Raja Ampat, Hukum Pertambangan, Nikel, Perlindungan Lingkungan, Pembangunan Berkelanjutan

Abstrak

Kegiatan pertambangan nikel di wilayah konservasi Raja Ampat menghadirkan dilema hukum antara kepentingan perlindungan lingkungan hidup dan kebutuhan pemanfaatan sumber daya alam untuk pembangunan ekonomi nasional. Kajian ini berangkat dari kenyataan bahwa Raja Ampat sebagai kawasan dengan keanekaragaman hayati laut tertinggi di dunia memiliki nilai ekologis yang luar biasa, namun pada saat yang sama menyimpan potensi mineral strategis yang menjadi incaran investasi.

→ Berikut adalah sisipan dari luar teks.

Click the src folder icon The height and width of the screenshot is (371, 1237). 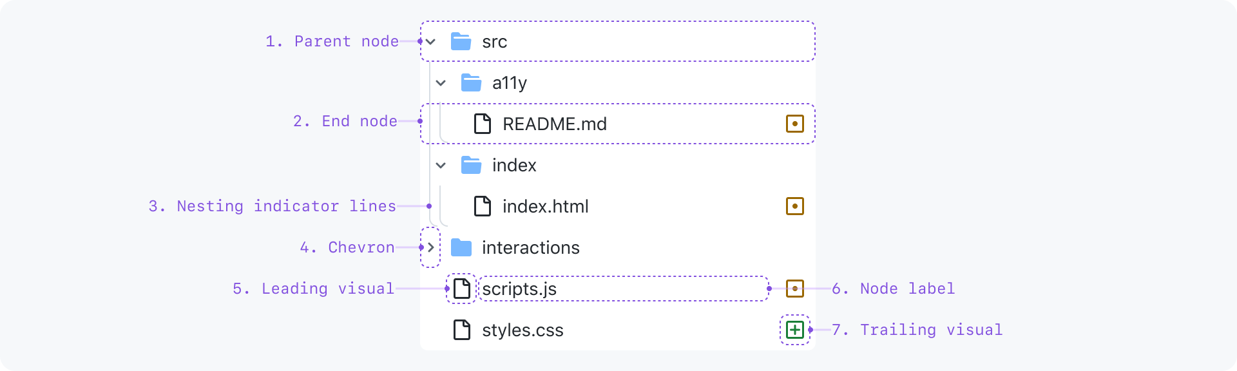461,41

Dalam konteks hukum, persoalan ini mencerminkan benturan antara ius constituendum yang berorientasi pada kelestarian lingkungan sebagaimana diatur dalam Undang-Undang Nomor 32 Tahun 2009 tentang Perlindungan dan Pengelolaan Lingkungan Hidup serta Undang-Undang Nomor 27 Tahun 2007 jo. 1 Tahun 2014 tentang Pengelolaan Wilayah Pesisir dan Pulau-Pulau Kecil, dengan ius constitutum berupa kebijakan eksplorasi dan eksploitasi sumber daya mineral yang diatur dalam Undang-Undang Nomor 3 Tahun 2020 tentang Pertambangan Mineral dan Batubara. Penelitian ini menggunakan metode yuridis normatif dengan pendekatan perundang-undangan (statute approach), pendekatan konseptual (conceptual approach), dan pendekatan kasus (case approach), untuk menilai sejauh mana ketentuan hukum nasional sejalan dengan prinsip pembangunan berkelanjutan dan komitmen internasional Indonesia terhadap konservasi ekosistem laut. Hasil kajian menunjukkan adanya ketidaksinkronan antara norma hukum perlindungan lingkungan dengan regulasi sektoral pertambangan, yang berdampak pada lemahnya penegakan hukum dan pengawasan terhadap izin usaha pertambangan di kawasan konservasi. Upaya harmonisasi kebijakan melalui penguatan tata kelola berbasis prinsip kehati-hatian (precautionary principle) dan asas keberlanjutan menjadi sangat penting agar pengelolaan sumber daya mineral di Raja Ampat tidak hanya berorientasi pada keuntungan ekonomi jangka pendek, tetapi juga menjaga kelestarian ekologis dan hak generasi mendatang atas lingkungan hidup yang sehat. Kajian ini menegaskan perlunya pembentukan kerangka hukum integratif yang mampu menyeimbangkan antara perlindungan lingkungan dan pemanfaatan sumber daya alam secara berkeadilan dan berkelanjutan.